───── RECORDED INFORMATION
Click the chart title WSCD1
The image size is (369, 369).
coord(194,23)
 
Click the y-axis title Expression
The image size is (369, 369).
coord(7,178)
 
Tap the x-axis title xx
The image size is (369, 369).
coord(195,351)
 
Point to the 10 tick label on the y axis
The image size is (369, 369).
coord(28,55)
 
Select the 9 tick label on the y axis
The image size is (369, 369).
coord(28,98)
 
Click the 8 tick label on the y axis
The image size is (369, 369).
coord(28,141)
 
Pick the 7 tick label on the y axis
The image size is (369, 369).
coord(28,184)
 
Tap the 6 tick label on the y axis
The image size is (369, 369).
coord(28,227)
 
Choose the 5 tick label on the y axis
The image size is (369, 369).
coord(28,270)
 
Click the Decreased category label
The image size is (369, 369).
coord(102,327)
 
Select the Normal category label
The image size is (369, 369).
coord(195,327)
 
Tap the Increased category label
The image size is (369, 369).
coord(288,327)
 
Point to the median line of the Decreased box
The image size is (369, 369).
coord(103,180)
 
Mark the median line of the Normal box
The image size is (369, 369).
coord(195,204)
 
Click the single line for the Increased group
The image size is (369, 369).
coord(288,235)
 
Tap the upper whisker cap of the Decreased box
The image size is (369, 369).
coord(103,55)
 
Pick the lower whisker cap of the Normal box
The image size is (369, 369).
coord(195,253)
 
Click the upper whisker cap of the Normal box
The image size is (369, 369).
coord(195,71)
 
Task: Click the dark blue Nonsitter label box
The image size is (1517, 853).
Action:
──────────
───── RECORDED INFORMATION
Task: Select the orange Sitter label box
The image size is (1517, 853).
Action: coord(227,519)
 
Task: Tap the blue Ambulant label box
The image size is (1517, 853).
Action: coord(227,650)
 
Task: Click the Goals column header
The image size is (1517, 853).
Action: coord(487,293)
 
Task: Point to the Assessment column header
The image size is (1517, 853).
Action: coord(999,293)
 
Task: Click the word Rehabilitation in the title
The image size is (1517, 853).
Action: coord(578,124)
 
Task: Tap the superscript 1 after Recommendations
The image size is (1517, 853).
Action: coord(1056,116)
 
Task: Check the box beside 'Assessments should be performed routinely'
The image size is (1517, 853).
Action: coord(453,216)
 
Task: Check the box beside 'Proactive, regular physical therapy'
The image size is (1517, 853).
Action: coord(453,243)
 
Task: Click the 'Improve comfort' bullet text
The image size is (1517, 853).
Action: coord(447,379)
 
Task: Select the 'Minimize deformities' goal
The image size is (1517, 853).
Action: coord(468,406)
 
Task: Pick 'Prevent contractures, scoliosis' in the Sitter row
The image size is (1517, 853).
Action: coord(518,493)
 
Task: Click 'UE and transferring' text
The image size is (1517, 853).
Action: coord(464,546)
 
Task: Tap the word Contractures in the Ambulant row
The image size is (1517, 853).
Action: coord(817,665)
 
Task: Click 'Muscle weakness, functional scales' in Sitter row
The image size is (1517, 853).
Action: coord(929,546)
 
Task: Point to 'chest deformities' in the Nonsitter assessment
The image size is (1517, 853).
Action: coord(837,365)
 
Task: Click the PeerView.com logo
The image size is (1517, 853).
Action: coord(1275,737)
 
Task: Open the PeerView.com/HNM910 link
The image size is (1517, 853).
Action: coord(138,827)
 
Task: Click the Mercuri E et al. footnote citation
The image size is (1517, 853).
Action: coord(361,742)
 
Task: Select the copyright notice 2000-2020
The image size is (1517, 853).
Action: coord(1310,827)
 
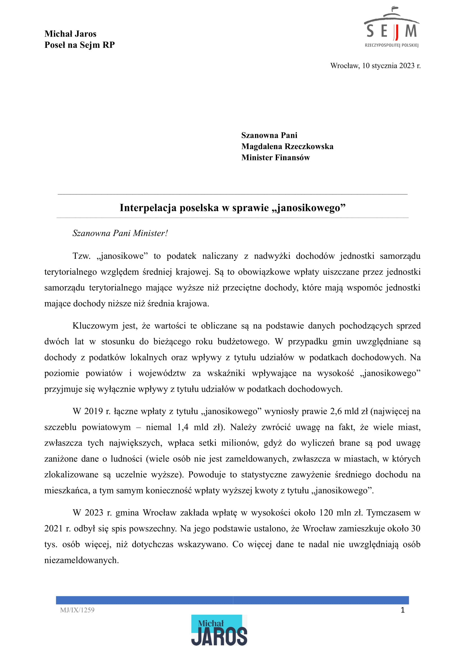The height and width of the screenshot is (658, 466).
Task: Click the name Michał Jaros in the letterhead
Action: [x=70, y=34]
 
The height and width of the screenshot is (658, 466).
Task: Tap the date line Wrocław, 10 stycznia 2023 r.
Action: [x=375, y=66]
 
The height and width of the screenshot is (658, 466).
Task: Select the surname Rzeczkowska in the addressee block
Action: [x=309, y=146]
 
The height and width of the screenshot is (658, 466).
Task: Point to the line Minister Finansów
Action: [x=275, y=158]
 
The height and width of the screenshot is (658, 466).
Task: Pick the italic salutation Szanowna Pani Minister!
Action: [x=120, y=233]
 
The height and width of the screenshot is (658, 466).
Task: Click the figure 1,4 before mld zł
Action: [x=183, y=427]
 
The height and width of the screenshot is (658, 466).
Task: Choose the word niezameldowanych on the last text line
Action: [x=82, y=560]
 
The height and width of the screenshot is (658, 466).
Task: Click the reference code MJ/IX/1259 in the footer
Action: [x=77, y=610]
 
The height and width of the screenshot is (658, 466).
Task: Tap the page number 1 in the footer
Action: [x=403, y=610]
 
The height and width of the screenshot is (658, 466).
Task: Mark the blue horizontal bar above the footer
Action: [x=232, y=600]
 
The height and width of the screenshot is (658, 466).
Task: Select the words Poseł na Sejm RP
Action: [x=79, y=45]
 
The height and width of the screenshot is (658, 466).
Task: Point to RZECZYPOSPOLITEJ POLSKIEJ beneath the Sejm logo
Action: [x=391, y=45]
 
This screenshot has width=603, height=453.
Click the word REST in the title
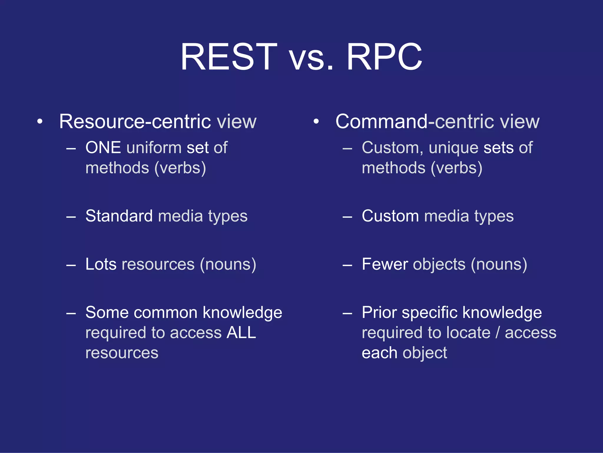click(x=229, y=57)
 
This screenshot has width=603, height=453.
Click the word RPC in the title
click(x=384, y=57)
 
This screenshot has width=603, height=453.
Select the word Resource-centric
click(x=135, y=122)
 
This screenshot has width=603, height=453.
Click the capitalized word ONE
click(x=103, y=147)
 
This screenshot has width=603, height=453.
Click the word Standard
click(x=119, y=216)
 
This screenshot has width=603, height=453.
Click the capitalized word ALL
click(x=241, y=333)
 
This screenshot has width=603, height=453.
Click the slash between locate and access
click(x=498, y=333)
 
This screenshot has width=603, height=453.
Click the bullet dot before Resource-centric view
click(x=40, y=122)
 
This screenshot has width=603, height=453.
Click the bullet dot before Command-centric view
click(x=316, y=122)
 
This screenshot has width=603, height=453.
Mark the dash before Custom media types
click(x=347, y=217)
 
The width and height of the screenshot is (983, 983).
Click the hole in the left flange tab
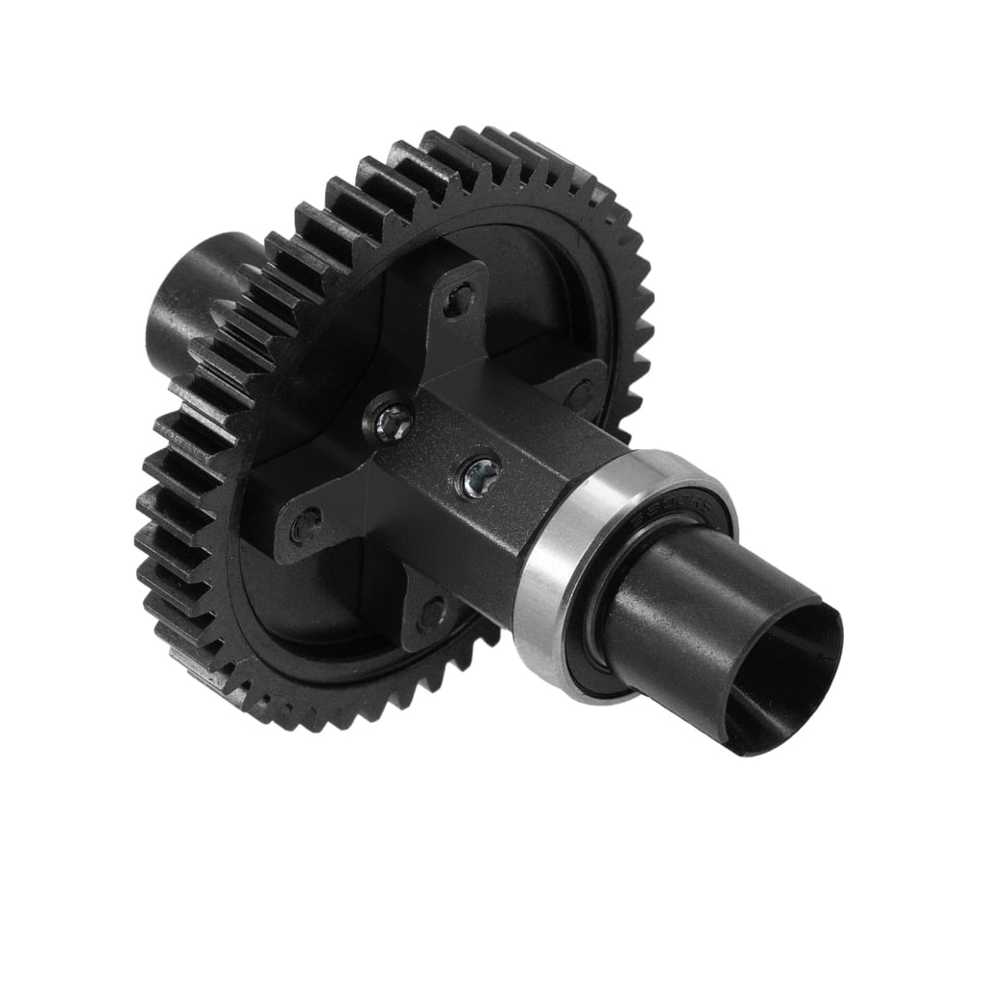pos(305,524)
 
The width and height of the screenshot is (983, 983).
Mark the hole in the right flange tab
──────────
Rewrite the material as a JSON list of strings, one string per line and blank lines omitted, starting at the line that contains "Click the chart title WSCD1" and ending after the line that contains "coord(28,184)".

[
  "Click the chart title WSCD1",
  "The image size is (369, 369).",
  "coord(194,23)",
  "Click the y-axis title Expression",
  "The image size is (369, 369).",
  "coord(7,178)",
  "Tap the x-axis title xx",
  "The image size is (369, 369).",
  "coord(195,351)",
  "Point to the 10 tick label on the y axis",
  "The image size is (369, 369).",
  "coord(28,55)",
  "Select the 9 tick label on the y axis",
  "The image size is (369, 369).",
  "coord(28,98)",
  "Click the 8 tick label on the y axis",
  "The image size is (369, 369).",
  "coord(28,141)",
  "Pick the 7 tick label on the y axis",
  "The image size is (369, 369).",
  "coord(28,184)"
]